Dataset entries
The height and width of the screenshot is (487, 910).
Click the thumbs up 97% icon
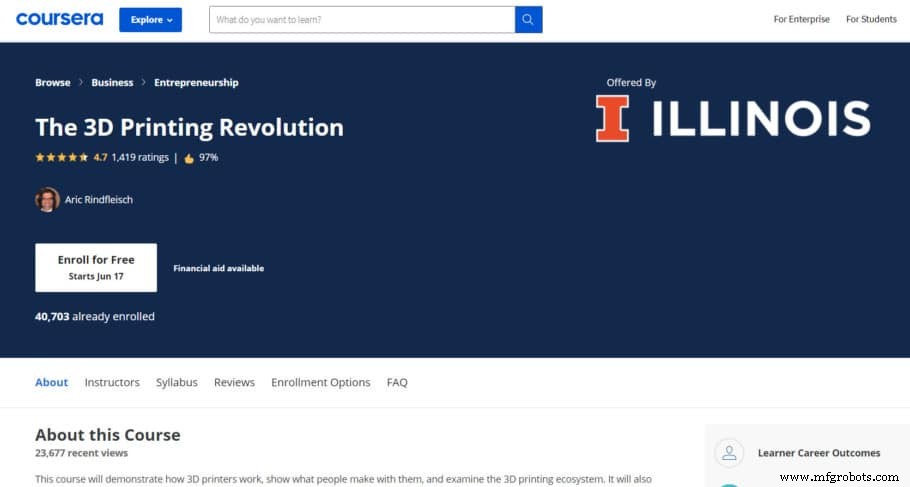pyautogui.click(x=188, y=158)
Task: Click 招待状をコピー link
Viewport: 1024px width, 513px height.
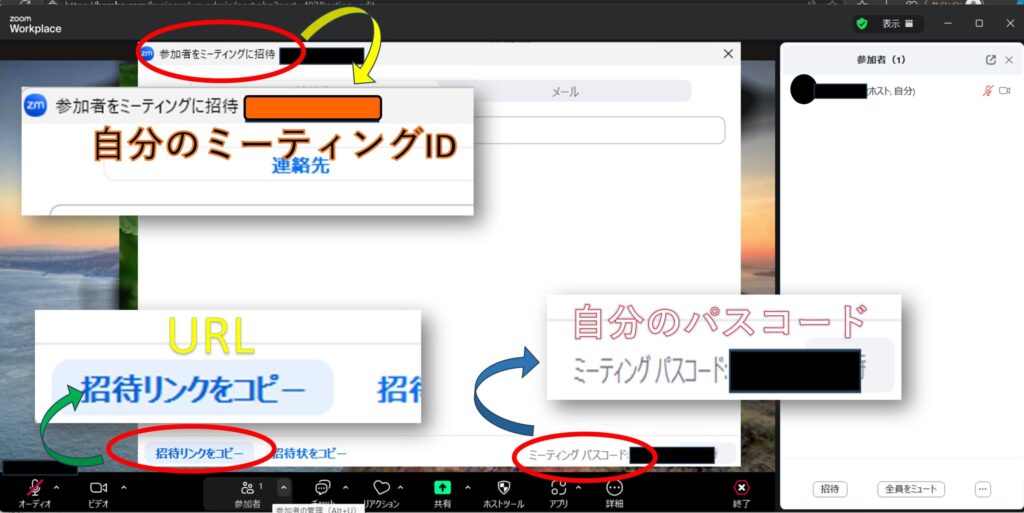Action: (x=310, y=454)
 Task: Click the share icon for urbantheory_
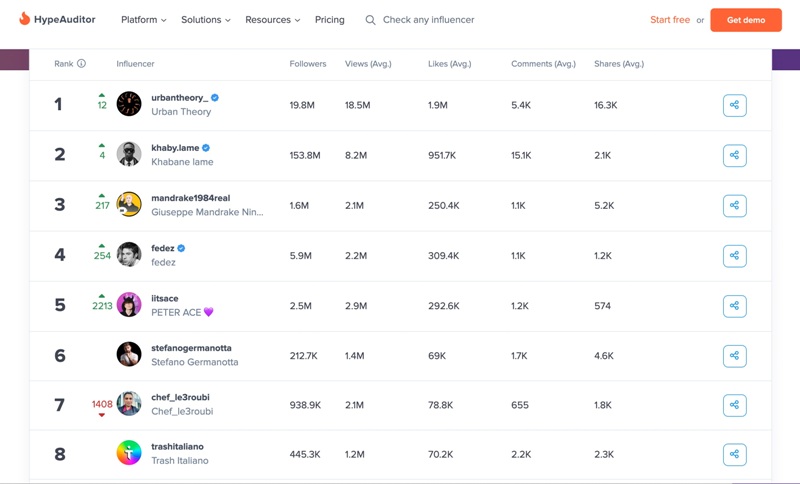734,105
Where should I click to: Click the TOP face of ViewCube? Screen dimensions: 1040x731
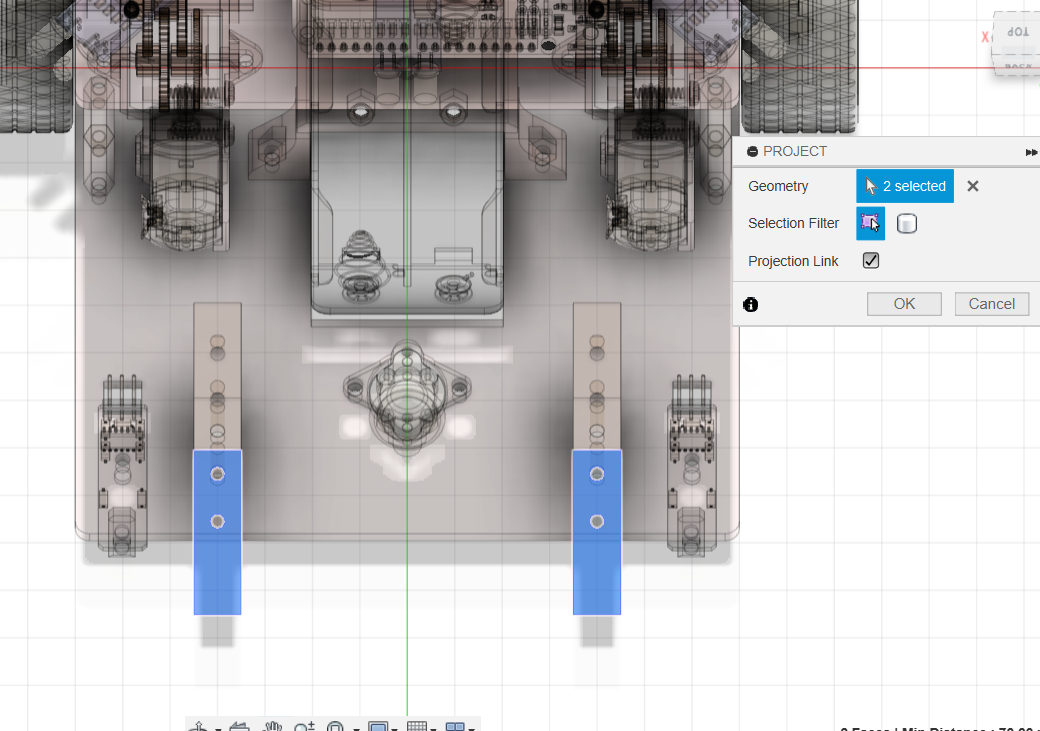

Task statement
Rewrite the material above with "icon" replaced by "button" throughout and everything else left unchanged. Omit the pictures.

Task output
The height and width of the screenshot is (487, 910).
Click the thumbs up 97% button
pyautogui.click(x=188, y=158)
Task: Click 招待状をコピー link
Viewport: 1024px width, 513px height.
Action: (x=310, y=454)
 Task: Click the share button for urbantheory_
734,105
Where should I click to: Click the TOP face of ViewCube? Screen dimensions: 1040x731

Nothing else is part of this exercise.